Copy out every line of text in the entries below word for word, leaving out the pictures.
▼▼▼
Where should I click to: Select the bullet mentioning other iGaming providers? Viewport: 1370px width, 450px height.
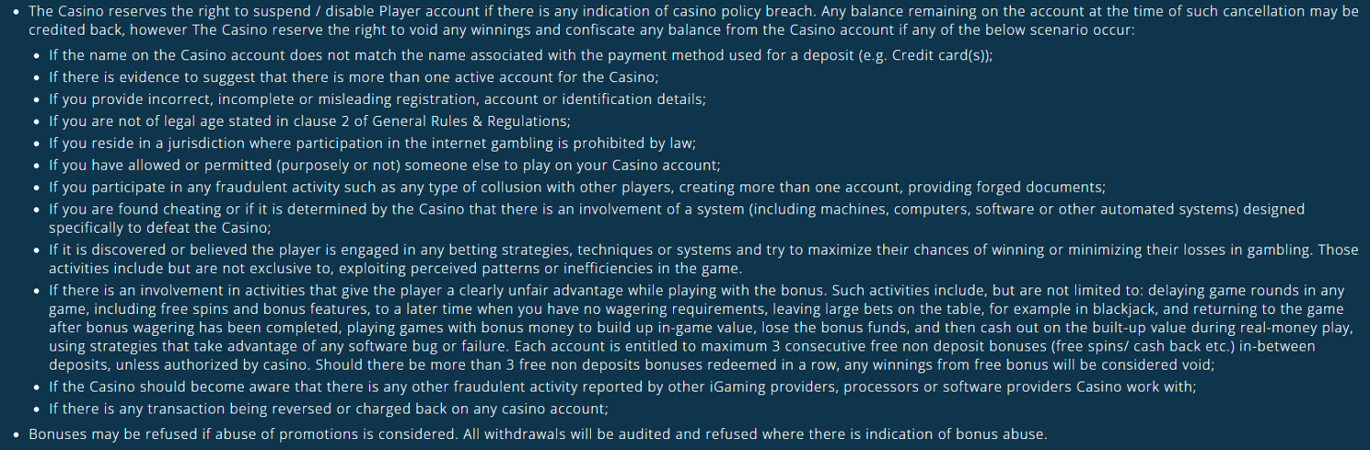(x=622, y=386)
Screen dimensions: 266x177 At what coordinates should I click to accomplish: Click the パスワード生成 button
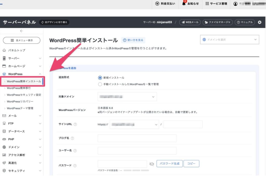click(x=169, y=164)
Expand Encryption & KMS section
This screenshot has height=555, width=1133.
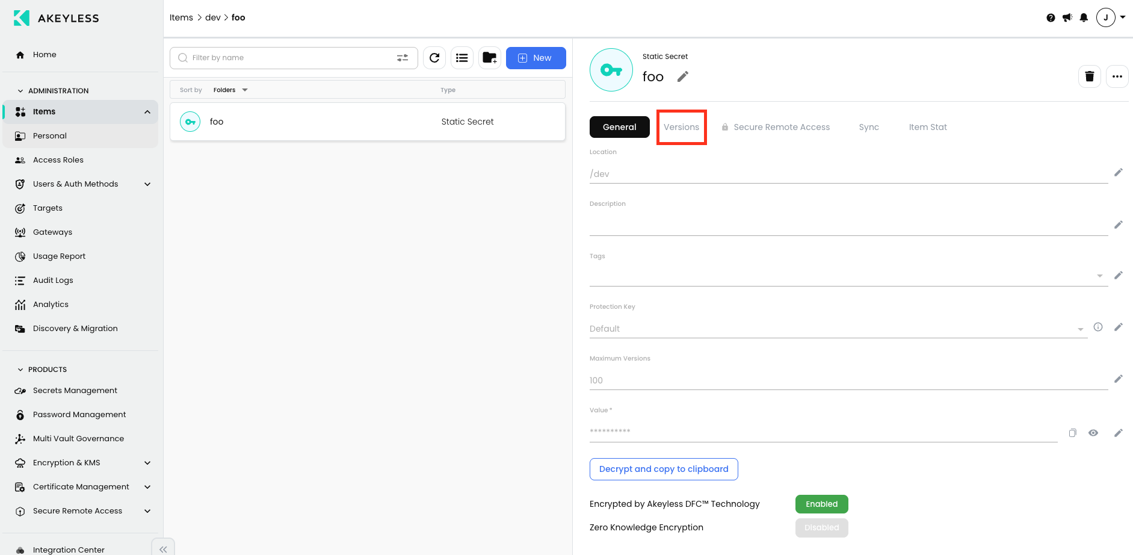[147, 463]
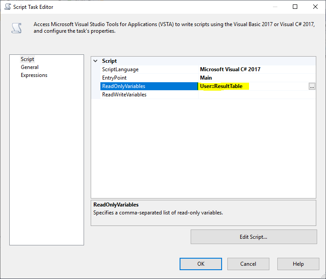Viewport: 326px width, 279px height.
Task: Click the script icon in the title bar
Action: [x=8, y=7]
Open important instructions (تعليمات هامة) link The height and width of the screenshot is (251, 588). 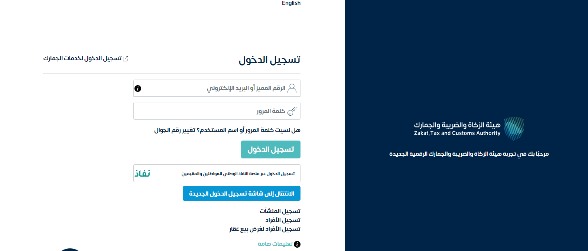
▲▲▲
→ RESPONSE TO THIS TASK
Where should I click to: Select the bullet mentioning other iGaming providers? Viewport: 1370px width, 450px height.
(x=622, y=386)
Screen dimensions: 266x177 At what coordinates should I click to accomplish: Click the パスワード生成 button
click(x=169, y=164)
Expand Encryption & KMS section
This screenshot has height=555, width=1133.
[147, 463]
Viewport: 326px width, 279px height.
Task: Click the script icon in the title bar
Action: [x=8, y=7]
Open important instructions (تعليمات هامة) link The height and width of the screenshot is (251, 588). 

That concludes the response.